Your eyes may be on the road ahead, but if you’re on the phone or using a voice-activated app to send a text message, there’s a disconnect between your eyeballs and your brain.
“Cognitive distraction is something that drivers aren’t aware of, so they may go through a red light or a stop sign and be totally unaware they’ve missed it,” said David L. Strayer, whose research team at the University of Utah conducted a two-year study of driver behavior. “They will tell you ‘I never saw it,’ because their brain was focused elsewhere.”
The study’s most surprising finding is that technology developed to enhance the safety of text messaging while driving is not very effective.
When compared with other diversions inside the car, “interacting with the speech-to-text system was the most cognitively distracting,” the report said. “This clearly suggests that the adoption of voice-based systems in the vehicle may have unintended consequences that adversely affect traffic safety.”
Researchers did a series of controlled studies using driving simulators and on-road tests.
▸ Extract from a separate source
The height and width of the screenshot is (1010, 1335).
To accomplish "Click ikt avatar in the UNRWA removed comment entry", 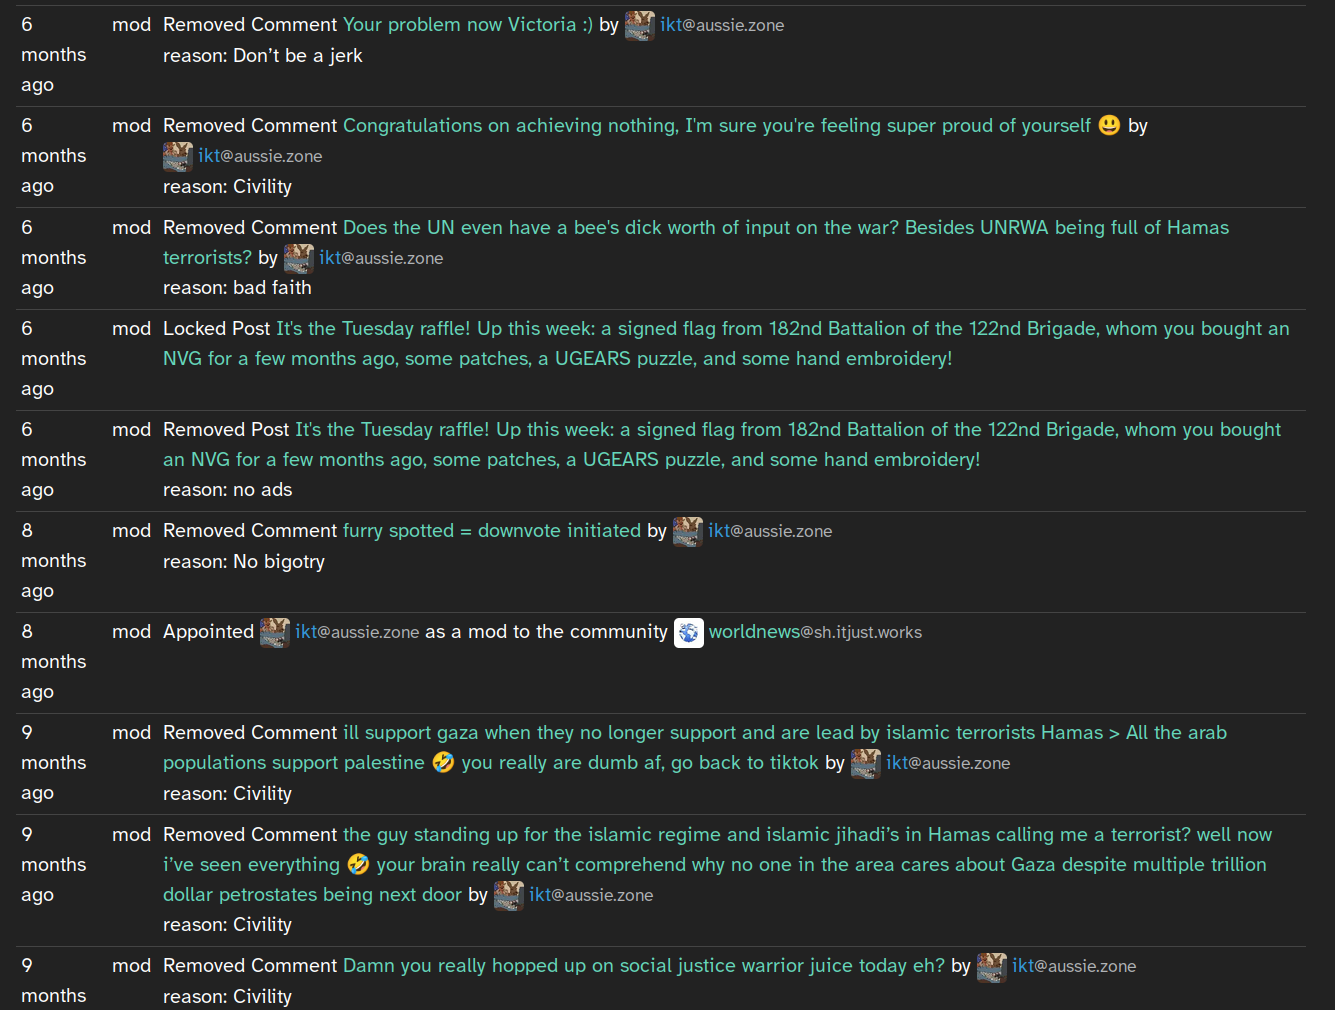I will click(x=299, y=258).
For two years, groups of test subjects wore a Medusa-like cap of electrode wires to test how their brains reacted to the rapidly increasing number of distractions that sap the ability of drivers to focus on the road. Each distraction-induced change in brain waves was marked by the computer with a squiggly line on a graph.

The AAA Foundation for Traffic Safety sponsored the study, which was released Wednesday.
The data were generally consistent with other recent research that can be boiled down to a simple conclusion: The more complicated and absorbing a task, the greater the distraction from the road. The longer it takes to complete — a conversation, a message, setting a GPS destination — the worse it gets.
The study also underscored a problem called “inattention blindness,” which translates into layman’s terms as “I see it, but it doesn’t register.” It takes longer for distracted drivers to connect what they see to an appropriate reaction such as braking or swerving to safety.
“It’s very, very powerful,” said the AAA foundation’s president, Peter Kissinger. “The light can register, but the brain is focused on something else.”
Federal data show that distracted driving was a factor in about 10 percent of the fatal accidents nationwide in 2011. In addition to 3,331 deaths — a slight increase from the previous year — 387,000 people were injured in motor vehicle crashes involving a distracted driver.
The AAA foundation’s study is the latest piece in a body of research that has grown exponentially in the five years since Transportation Secretary Ray LaHood elevated a growing public awareness of distracted driving into a national crusade.
Though the findings have not been uniform, the research has established that almost anything that distracts a driver from the task of getting down the road creates a risk.
Proving something most reasonable people would agree on echoes the era when researchers sought to verify that smoking caused cancer. It demonstrates with science the danger of something that has become an immensely popular habit.
Faced with mounting research-based evidence, some drivers may put aside the array of distracting electronic enticements. But the awareness of risk balanced against that desire to chat or text was summed up in a quip at a congressional hearing last year: Everybody wants to keep talking on their cellphone, they just don’t want anybody else on the road to be allowed to.
Drivers have been banned from sending and receiving text messages in 41 states, including Maryland and Virginia, and in the District of Columbia. The District and 11 states — including Maryland but not Virginia — also have prohibited conversations on hand-held cellphones while driving, a restriction that research has shown to be of dubious value.
One of the first studies, conducted in 2008 by Carnegie Mellon University, found that having a phone conversation of any sort distracted a driver — a finding that has been confirmed by several other studies.
The growing body of knowledge has put auto manufacturers in an awkward spot, torn between a desire to produce safe vehicles while still meeting customers’ demand for Internet access, movie screens, GPS innovations, and voice and text communication in their vehicles.
What’s more, as the auto industry seeks to install voice-activated and one-touch applications it views as a marriage of demand and safety, there’s a hitch. While federal regulators can dictate what is installed at the factory, it falls to state legislators to set laws governing hand-held devices.
“As a result, government policy will likely chill innovation and bias drivers toward the use of hand-held devices, rather than integrating devices with in-vehicle systems,” Mitch Bainwol, president of the Alliance of Automobile Manufacturers, told a U.S. Senate committee last month. “So if a driver looking for live [mapping] guidance is blocked from doing so while his car is in motion, he may predictably pull out his smartphone, fiddle with the keys while looking down and retrieve the desired mapping guidance.”
Strayer said he hoped the strength of the new research would open doors to a joint effort with automakers as new technologies emerge.
“Cellphones are so commonly used that it’s hard to put that genie back into the bottle,” Strayer said. “This is an important time to get with the industry and talk about dealing with emerging technology before that gets out of the bottle, too.”
The AAA foundation briefed other safety agencies on the findings before Wednesday’s release.
“The study is a reminder that distracted driving is a huge challenge,” said Jonathan Adkins of the Governors Highway Safety Association. “States should stay on their current path of banning texting and hand-held cellphones behind the wheel. At the same time, drivers need to be reminded that the safest practice is to not use any type of communications device behind the wheel.”